After a string of recent restaurant openings in Newcastle which have (appeared to have) been fairly successful, I thought about the ins and outs of it, and well, the Peace & Loafs etc. of the world make it look easy, because in reality, it must be bloody hard to do so, not least for the little guy.
I think part of the solution/problem is the hype generated by social media nowadays means that pretty much any new joint is going to have a camp of in-the-know “followers”/smartarses before the paint is barely dry, i.e people like me. Six months in advance of new-awesome-independent-chicken-BBQ-place opening, I had already formed an opinion and expectations based on the limited information the social media profiles offered. (Love the play on “COOP” by the way).
On the one hand, I think it means places are less likely to flat-out fail, given that the exposure garnered through Twitter and the like means that everyone has heard about you, saw your opening photos, and heard reports from visitor #1, but on the other hand, that can go not so well if initial opinion is poor, or even if you are a bit crap “at” social media/PR. House of Tides, let’s be seeing ya?
We headed down when the coop was not even a week old, so, trying trying to offer some constructive here… It’s got a good spot on Collingwood Street (NE1 1JE), and you can just imagine the pissed-up frequenters of “the diamond strip” clambering for some chicken, reminiscent of that horrid Channel 4 series. It’s the latest in a line of “we’ll do one ingredient, and do it well” eateries which are finally making their way up from darn sarf.
So, to the star, the chicken. Expectation was high – for slightly blackened, smokey BBQ chicken. Beer can chicken. Proper buffalo wings. I dunno, maybe chicken feet. Anything like that. Possibly slathered in some sort of sauces, and served dripping with juices, much like that large chain of Portuguese restaurants does quite well, but even better, because, y’know, it’s an indie. But.
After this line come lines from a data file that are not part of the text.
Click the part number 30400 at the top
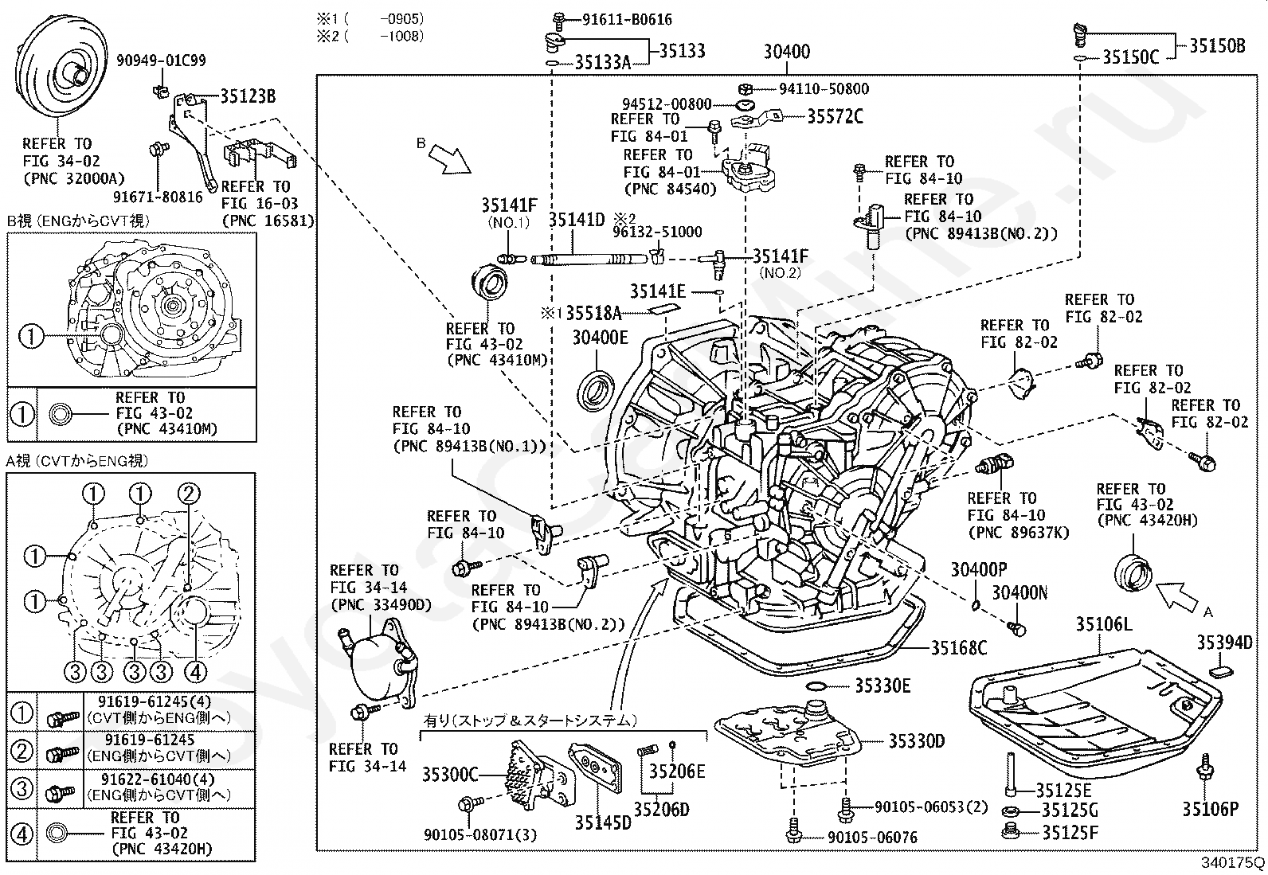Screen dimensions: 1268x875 787,52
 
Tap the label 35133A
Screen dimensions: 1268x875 603,61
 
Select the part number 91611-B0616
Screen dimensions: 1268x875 627,20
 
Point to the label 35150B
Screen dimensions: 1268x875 1217,46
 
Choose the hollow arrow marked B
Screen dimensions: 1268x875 449,159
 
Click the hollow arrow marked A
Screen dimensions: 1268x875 1176,598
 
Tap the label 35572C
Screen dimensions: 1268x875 836,116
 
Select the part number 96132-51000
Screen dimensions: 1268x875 657,232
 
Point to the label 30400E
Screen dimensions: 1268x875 600,338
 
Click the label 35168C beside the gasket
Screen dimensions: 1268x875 959,647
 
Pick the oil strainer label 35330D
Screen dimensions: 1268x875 917,741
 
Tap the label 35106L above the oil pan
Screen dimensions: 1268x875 1104,624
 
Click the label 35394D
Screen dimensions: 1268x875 1224,643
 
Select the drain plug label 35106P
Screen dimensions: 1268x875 1211,810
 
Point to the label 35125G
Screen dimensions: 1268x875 1070,811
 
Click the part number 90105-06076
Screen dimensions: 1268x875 872,838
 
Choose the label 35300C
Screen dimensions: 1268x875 450,774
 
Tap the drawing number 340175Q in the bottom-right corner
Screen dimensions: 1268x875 1233,862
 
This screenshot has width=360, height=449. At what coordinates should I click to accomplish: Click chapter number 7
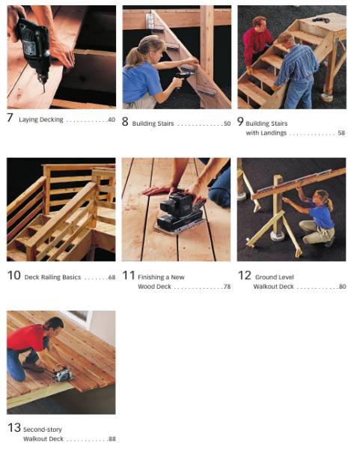click(10, 118)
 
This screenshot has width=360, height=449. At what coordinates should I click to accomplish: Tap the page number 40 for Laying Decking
click(111, 120)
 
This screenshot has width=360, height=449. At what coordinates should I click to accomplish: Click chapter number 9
click(240, 120)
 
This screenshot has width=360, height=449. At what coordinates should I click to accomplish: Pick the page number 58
click(341, 133)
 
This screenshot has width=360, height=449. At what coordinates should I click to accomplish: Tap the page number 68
click(111, 278)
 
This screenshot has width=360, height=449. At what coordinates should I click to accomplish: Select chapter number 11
click(128, 275)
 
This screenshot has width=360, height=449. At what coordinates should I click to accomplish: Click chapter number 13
click(13, 428)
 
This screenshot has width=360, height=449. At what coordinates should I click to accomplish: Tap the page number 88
click(111, 439)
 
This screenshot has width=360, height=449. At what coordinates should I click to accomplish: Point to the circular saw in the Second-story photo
click(61, 374)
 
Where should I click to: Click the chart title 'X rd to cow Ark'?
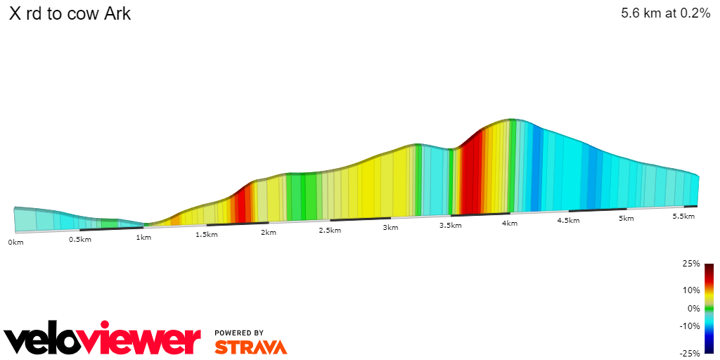click(x=70, y=13)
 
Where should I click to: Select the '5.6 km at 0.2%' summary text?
click(x=665, y=13)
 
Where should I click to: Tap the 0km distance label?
click(x=15, y=242)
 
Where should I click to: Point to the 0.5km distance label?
click(x=79, y=239)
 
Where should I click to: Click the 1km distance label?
click(x=143, y=237)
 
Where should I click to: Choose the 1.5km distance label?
click(x=206, y=234)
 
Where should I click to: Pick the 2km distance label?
click(x=268, y=232)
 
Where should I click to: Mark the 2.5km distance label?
click(x=330, y=230)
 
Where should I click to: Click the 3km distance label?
click(x=391, y=228)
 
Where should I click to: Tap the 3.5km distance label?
click(x=450, y=226)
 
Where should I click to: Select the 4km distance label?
click(x=510, y=224)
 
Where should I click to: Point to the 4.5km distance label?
click(x=568, y=221)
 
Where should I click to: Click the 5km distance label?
click(x=626, y=219)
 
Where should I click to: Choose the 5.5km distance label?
click(x=683, y=217)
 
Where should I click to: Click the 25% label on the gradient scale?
click(x=692, y=264)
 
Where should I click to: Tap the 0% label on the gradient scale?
click(x=694, y=308)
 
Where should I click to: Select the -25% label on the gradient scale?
click(x=690, y=353)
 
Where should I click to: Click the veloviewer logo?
click(x=103, y=341)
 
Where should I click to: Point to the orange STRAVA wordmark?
click(x=251, y=347)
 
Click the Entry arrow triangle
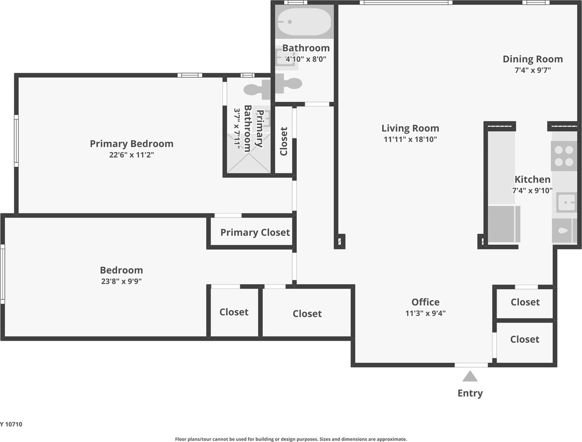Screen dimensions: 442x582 click(470, 377)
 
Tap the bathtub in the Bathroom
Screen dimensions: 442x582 click(304, 22)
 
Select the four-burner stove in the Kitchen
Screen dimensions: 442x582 click(564, 156)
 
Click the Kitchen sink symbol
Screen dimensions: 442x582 click(566, 202)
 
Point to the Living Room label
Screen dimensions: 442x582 click(410, 128)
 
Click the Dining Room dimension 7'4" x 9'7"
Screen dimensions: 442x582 click(533, 70)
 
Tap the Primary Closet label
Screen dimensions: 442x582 click(255, 232)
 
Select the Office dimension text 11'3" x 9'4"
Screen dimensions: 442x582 click(425, 313)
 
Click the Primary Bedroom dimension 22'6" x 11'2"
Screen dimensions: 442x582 click(131, 155)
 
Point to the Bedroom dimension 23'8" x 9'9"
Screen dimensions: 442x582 click(121, 281)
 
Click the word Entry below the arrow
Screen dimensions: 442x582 click(470, 393)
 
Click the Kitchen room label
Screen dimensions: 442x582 click(532, 179)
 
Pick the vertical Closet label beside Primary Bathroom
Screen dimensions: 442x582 click(284, 141)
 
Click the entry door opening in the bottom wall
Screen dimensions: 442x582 click(471, 365)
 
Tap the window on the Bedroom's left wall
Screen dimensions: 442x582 click(3, 274)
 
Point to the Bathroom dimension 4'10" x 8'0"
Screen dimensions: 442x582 click(306, 59)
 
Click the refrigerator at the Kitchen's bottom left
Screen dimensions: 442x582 click(504, 224)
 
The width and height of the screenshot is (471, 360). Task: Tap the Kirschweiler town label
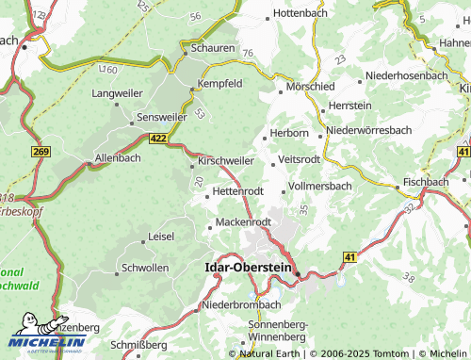click(x=227, y=162)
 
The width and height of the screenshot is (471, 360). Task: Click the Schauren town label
click(x=213, y=46)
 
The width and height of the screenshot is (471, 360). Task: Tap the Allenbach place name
click(x=118, y=157)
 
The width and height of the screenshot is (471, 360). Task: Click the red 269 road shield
click(x=40, y=152)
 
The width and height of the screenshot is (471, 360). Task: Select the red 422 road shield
click(x=159, y=139)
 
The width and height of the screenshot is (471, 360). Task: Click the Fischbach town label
click(x=425, y=181)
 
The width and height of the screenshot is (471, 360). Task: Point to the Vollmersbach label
click(x=320, y=186)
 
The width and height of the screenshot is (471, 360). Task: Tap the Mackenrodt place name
click(x=244, y=221)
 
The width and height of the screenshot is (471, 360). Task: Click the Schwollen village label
click(x=146, y=268)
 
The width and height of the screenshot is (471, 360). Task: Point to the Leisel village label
click(x=161, y=237)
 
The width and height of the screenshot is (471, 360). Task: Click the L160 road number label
click(x=107, y=70)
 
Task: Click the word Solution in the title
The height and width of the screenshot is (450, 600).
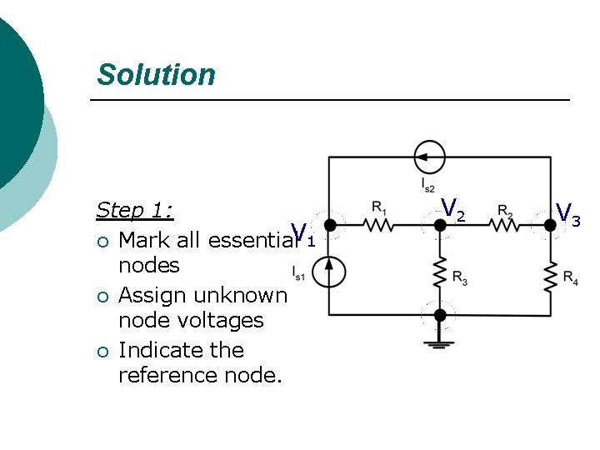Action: pos(156,74)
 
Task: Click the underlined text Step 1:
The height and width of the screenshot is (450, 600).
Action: pos(134,210)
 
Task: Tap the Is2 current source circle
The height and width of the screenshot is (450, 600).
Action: pos(430,157)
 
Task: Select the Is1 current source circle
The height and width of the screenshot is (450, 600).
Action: pos(330,271)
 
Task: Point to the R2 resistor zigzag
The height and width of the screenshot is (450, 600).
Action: pos(505,224)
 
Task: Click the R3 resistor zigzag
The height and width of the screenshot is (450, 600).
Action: pos(441,272)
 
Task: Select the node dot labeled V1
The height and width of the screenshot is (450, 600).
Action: pos(330,224)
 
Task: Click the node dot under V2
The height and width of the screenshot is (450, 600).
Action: pos(441,224)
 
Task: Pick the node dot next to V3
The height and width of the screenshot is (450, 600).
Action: pos(550,224)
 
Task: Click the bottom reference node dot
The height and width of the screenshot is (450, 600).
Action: pos(441,315)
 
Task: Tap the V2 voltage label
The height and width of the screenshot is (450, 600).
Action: pos(452,208)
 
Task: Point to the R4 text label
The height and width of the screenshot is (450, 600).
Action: pos(570,277)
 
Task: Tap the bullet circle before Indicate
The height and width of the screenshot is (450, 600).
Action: pos(102,351)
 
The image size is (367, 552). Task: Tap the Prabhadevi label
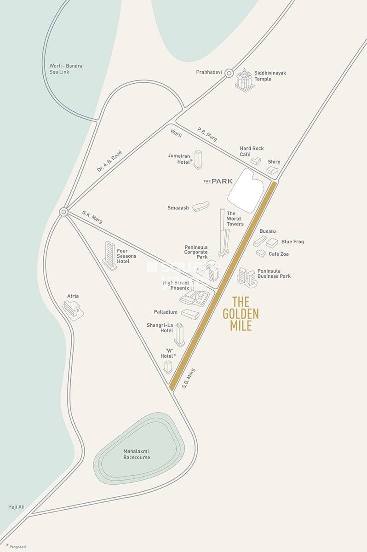[x=209, y=72]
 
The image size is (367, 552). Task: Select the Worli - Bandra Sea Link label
[x=66, y=69]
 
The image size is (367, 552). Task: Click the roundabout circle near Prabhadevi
[x=229, y=73]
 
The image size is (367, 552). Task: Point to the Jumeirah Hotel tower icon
[x=198, y=159]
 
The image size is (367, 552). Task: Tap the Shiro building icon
[x=272, y=170]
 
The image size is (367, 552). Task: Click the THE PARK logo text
[x=218, y=181]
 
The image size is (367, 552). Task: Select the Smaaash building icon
[x=201, y=207]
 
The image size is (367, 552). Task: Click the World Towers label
[x=235, y=218]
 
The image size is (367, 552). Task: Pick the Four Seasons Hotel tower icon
[x=110, y=255]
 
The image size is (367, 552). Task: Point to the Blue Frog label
[x=292, y=242]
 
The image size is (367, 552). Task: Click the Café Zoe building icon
[x=261, y=253]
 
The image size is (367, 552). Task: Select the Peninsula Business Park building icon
[x=247, y=277]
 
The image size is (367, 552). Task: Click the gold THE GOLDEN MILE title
[x=241, y=314]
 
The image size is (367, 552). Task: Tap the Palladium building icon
[x=190, y=314]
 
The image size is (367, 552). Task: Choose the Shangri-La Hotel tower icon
[x=179, y=334]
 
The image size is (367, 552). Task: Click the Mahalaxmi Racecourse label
[x=137, y=454]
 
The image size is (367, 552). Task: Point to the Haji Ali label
[x=16, y=506]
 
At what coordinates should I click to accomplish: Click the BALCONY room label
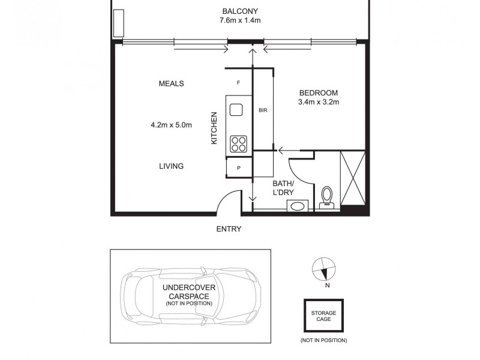pyautogui.click(x=240, y=11)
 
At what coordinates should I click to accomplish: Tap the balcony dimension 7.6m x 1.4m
pyautogui.click(x=240, y=20)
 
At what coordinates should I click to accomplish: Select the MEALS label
pyautogui.click(x=171, y=83)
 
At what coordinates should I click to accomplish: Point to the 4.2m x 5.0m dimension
pyautogui.click(x=171, y=125)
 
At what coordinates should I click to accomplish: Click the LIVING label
pyautogui.click(x=171, y=166)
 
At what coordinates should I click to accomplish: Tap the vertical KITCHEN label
pyautogui.click(x=213, y=128)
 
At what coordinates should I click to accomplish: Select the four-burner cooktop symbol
pyautogui.click(x=238, y=144)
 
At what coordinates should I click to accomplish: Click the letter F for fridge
pyautogui.click(x=238, y=83)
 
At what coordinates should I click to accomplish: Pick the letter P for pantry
pyautogui.click(x=238, y=168)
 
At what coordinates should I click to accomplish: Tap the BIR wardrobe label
pyautogui.click(x=263, y=110)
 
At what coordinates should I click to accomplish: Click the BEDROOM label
pyautogui.click(x=319, y=92)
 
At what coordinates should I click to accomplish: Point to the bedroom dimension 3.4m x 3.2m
pyautogui.click(x=319, y=102)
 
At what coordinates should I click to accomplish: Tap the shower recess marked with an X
pyautogui.click(x=352, y=178)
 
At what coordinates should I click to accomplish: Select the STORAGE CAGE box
pyautogui.click(x=323, y=316)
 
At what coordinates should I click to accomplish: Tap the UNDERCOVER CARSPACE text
pyautogui.click(x=188, y=292)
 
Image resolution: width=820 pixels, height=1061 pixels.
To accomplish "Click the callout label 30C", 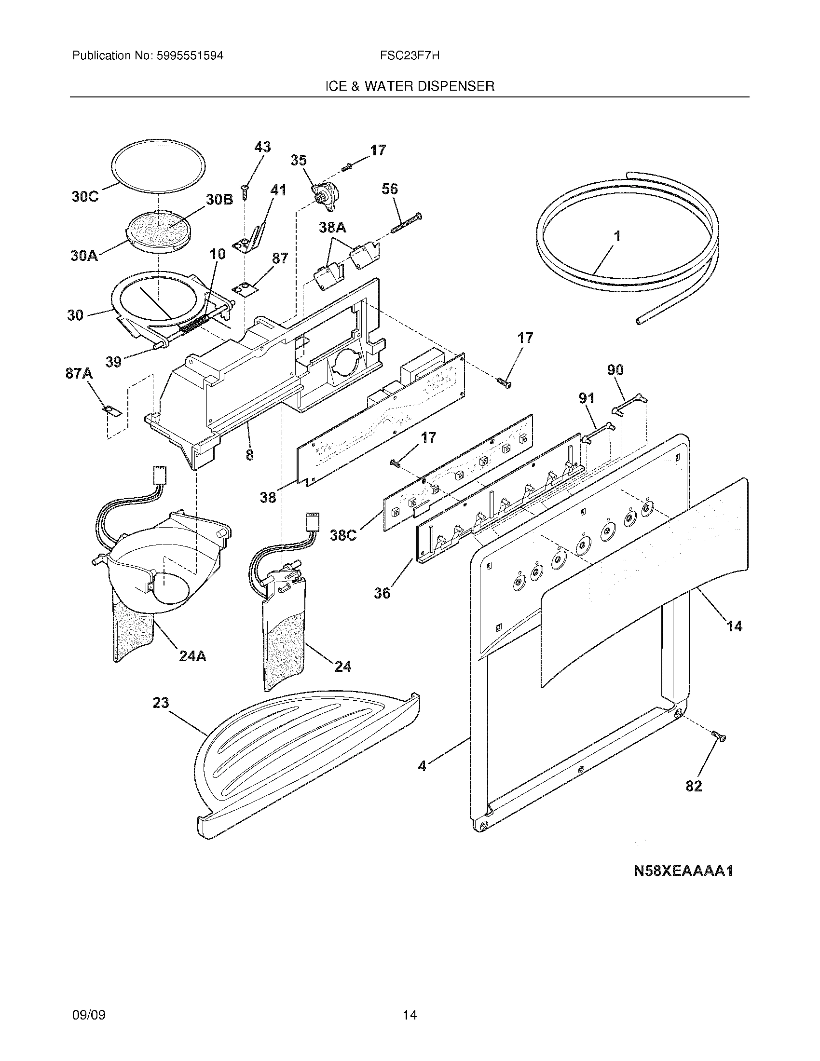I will pos(85,197).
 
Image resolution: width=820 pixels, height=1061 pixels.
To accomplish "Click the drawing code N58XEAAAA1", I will pos(683,871).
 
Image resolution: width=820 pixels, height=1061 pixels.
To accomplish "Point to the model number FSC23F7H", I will pos(410,56).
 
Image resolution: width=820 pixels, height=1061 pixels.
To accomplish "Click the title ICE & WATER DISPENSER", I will pos(410,86).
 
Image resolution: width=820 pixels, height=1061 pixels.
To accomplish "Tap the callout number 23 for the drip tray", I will pos(161,703).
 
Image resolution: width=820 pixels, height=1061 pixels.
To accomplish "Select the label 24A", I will pos(192,656).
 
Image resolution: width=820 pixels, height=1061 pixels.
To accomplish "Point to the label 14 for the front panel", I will pos(734,626).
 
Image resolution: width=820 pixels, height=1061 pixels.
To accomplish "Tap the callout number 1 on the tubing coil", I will pos(617,237).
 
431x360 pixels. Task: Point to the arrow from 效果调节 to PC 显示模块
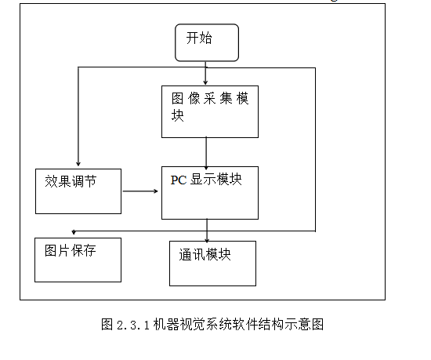pyautogui.click(x=140, y=191)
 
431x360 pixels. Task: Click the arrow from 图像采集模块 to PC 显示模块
pyautogui.click(x=206, y=154)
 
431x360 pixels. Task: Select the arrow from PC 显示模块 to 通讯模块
pyautogui.click(x=207, y=231)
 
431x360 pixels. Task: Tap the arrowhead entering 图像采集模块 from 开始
pyautogui.click(x=205, y=82)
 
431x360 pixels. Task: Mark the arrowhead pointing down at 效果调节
pyautogui.click(x=78, y=164)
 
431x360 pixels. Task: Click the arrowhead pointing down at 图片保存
pyautogui.click(x=74, y=232)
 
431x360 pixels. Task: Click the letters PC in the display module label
pyautogui.click(x=179, y=180)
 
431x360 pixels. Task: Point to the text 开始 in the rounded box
pyautogui.click(x=199, y=38)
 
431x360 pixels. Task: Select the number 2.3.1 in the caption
pyautogui.click(x=133, y=325)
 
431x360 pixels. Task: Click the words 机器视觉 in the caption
pyautogui.click(x=179, y=324)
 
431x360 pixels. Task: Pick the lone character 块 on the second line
pyautogui.click(x=177, y=115)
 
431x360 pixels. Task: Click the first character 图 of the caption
pyautogui.click(x=107, y=324)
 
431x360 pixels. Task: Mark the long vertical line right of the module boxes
pyautogui.click(x=315, y=149)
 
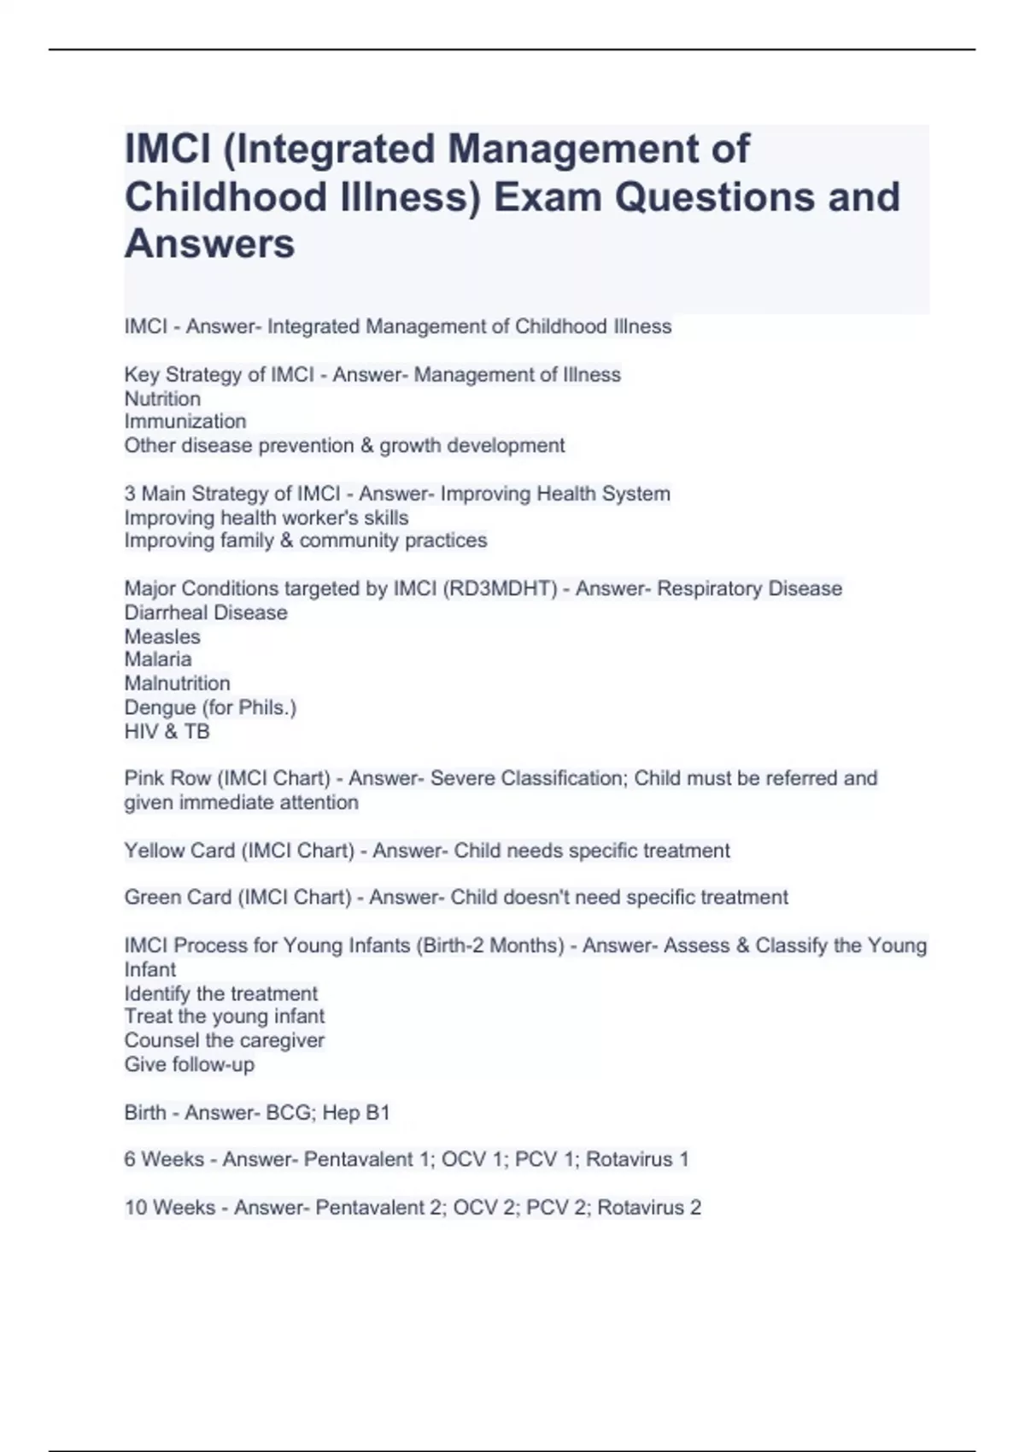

The chicken arrives chopped into large bits, as if by axe, which makes for friendlier communal eating, but it’s done with a bit of a gammy hand, so you end up with some annoyingly small and splintering bones. Over on “the Twitter” there’s’ some distemper going on for the lack of free-range birds being used, but y’know what, give these guys a chance. It’s £13 for a whole chicken, and that’s without the Nando’s buying power. The meat is very juicy and soft and tastes a bit more like a great roast than what the menu calls – “gnarly & charred”, and “best-ever”. The great shame though, is the skin which is just flaccid, or in my books, inedible.
To go with the bird we ordered the fries (£3) – well, we devoured these and nigh on a whole bottle of the sweet & tangy house BBQ sauce, and then ordered another portion – pretty good going for the humble chip. Less impressed with the coleslaw (£3), which had some of those huge bits of cabbage, and was just a bit, meh…I made some far superior slaw the next day for just a few pence. Corn on the cob (£3) was soft, juicy and absolutely dripping with butter, but was begging for some of that “gnarly, char” from the all important charcoal.
The rest of the short menu is to the point, including the drinks choices, with a few decent sounding beers, and one cider – OK, but £4.50, and wine, which the Mrs. did not enjoy. Pretty warming & friendly interior design, though heavy on the chicken theme, is matched by the canny attentive service. They obviously have big plans for the future, with a private dining room next door.
I’m sure the COOP chicken house guys will find their feet and step it up a notch – a quick chat with the manager revealed he was still getting to grips with grilling chicken; temperatures, distance from heat etc. which is fair enough, but really this should have been honed to god-like perfection before opening? Abandon all cutlery, embrace the post-meal wet wipes, stick it to Nando’s and have a go. More of a one to watch at the moment, but we’ll be back after the opening period with a fairer assessment.